The pitfalls of the Payment Services Directive

DISCLAIMER: All opinions in this column reflect the views of the author(s), not of EURACTIV Media network.

The EU’s Payment Services Directive (PSD) is in danger of “creating a legislative labyrinth,” warns Professor Maria Chiara Malaguti in a recent paper for the European Credit Research Institute (ECRI).

The professor of law argues that since regulation of payment services is such a complex subject it needs to be supported “by a more solid conceptualisation” of key elements. 

In Malaguti’s view, the PSD contains numerous “inconsistencies” that emanate from its originality: “it is an exercise that is new for regulators and legislators and as yet has no exact correspondent in any legislative effort outside the EU”. 

Whatever its innovative merits, the directive must be reviewed because it risks proving inconsistent with the acquis communantaire, says Malaguti. 

If the legislation is left as it is, the lack of legal clarity will cause “ambiguities” in the interpretation of the PSD, she warns. 

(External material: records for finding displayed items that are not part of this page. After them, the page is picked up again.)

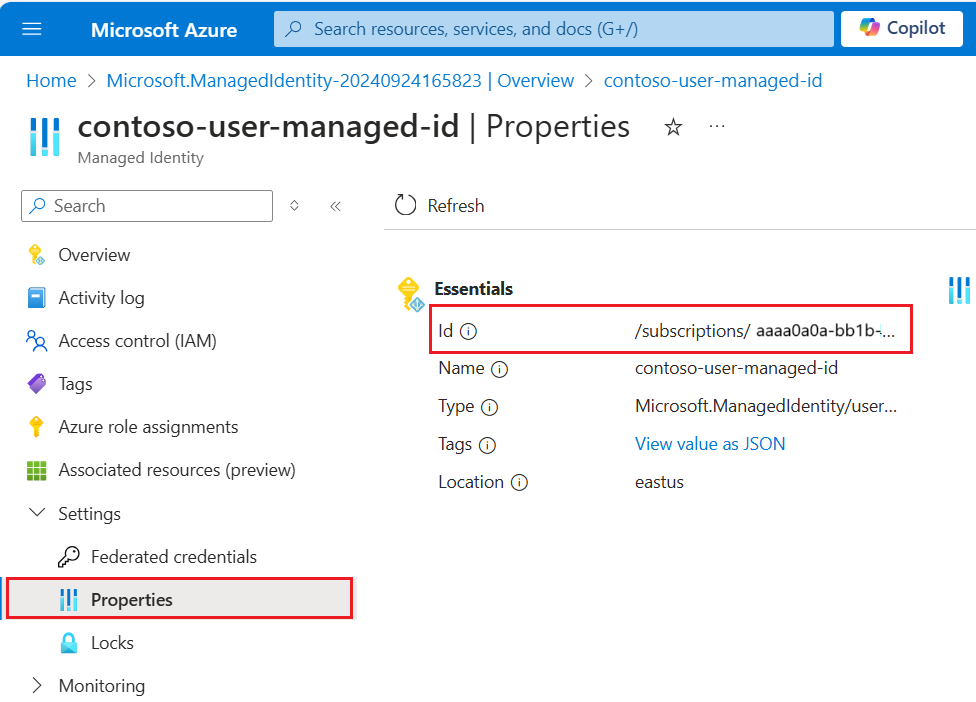Viewport: 976px width, 702px height.
Task: Collapse the Settings section
Action: tap(38, 513)
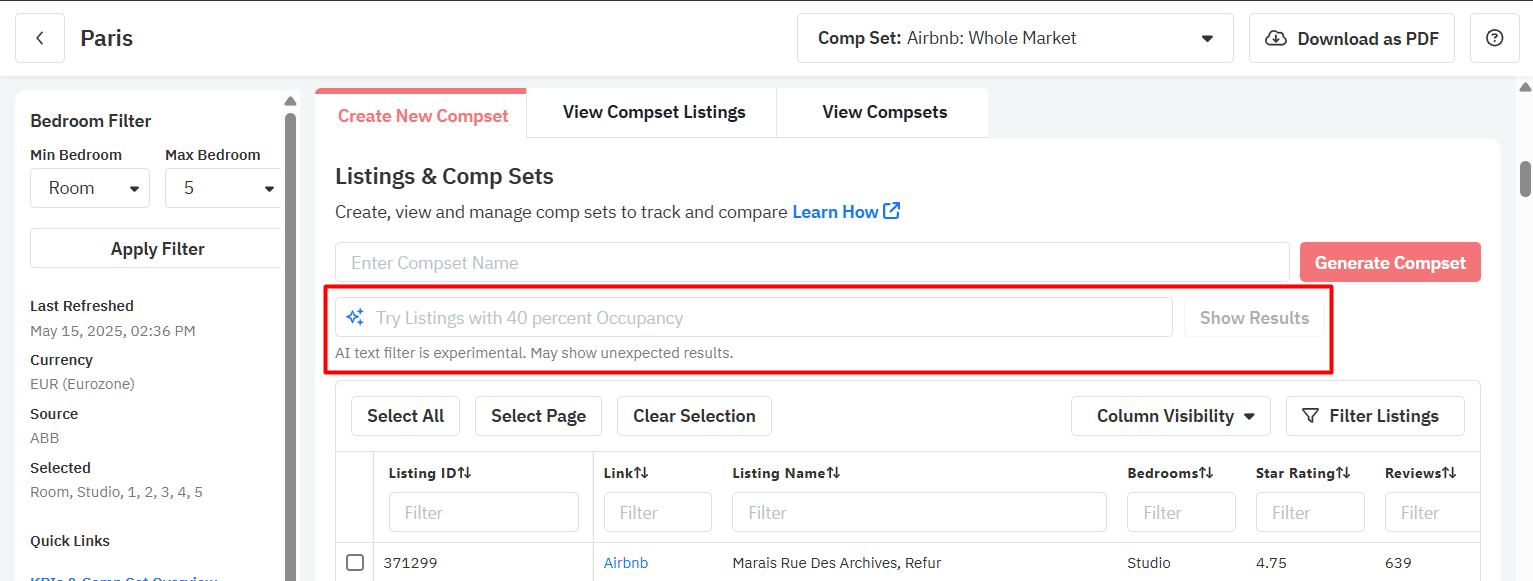
Task: Click the Enter Compset Name field
Action: pyautogui.click(x=812, y=262)
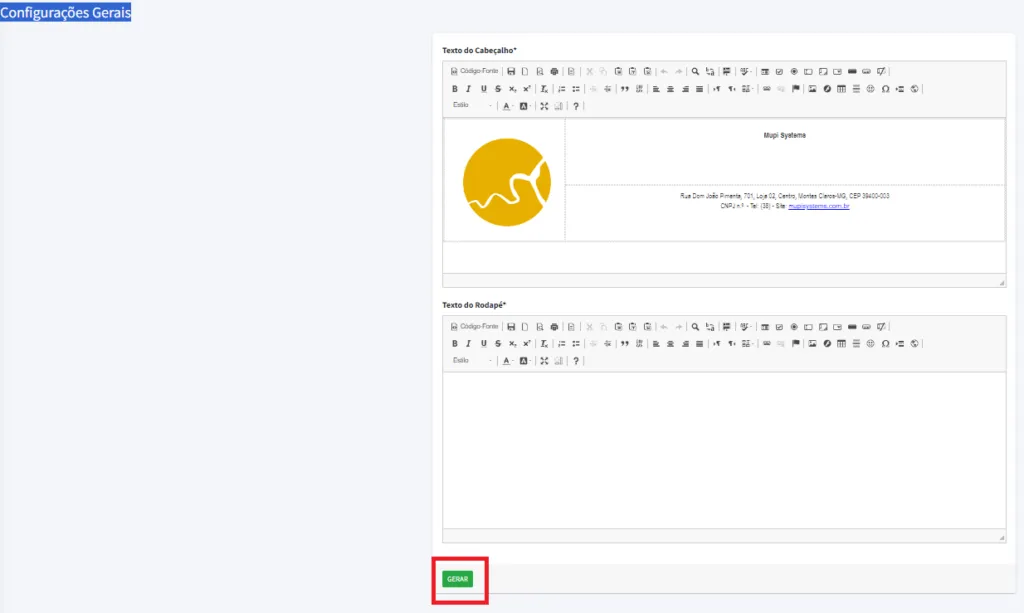
Task: Open the mupisystems.com.br link in header
Action: pyautogui.click(x=818, y=206)
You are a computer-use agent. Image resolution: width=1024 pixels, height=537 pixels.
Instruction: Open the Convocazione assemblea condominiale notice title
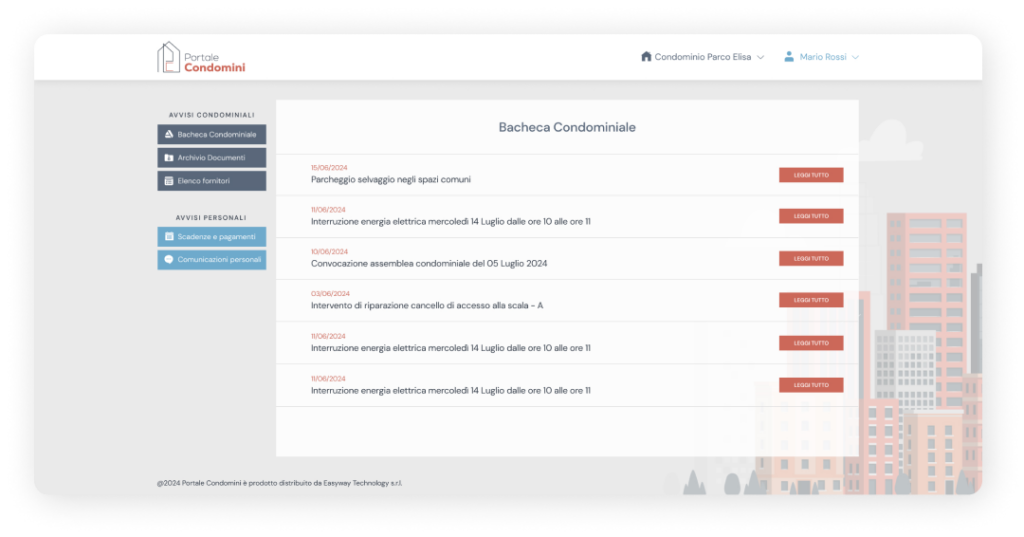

It fails to properly define “exactly what a payment service is,” since it simply “lists a number of activities,” she argues. Failure to define “payment service” further prevents “any consistent conceptualisation,” which would help “develop a clear framework for regulation”. 

All this ambiguity allows for “potential discrepancies” in interpretations at national level, claims Malaguti. 

Community law could be undermined by the “numerous and relevant derogations from the directive by domestic regulation,” which “might further compromise the general framework of the payments system in the EU,” warns Malaguti. 

She concludes that “the vagueness and inconsistencies that are described in this paper leave some doubt that the actual regulation is sufficiently equipped to cope with the modernity and complexity of this ‘newly-born’ financial service”.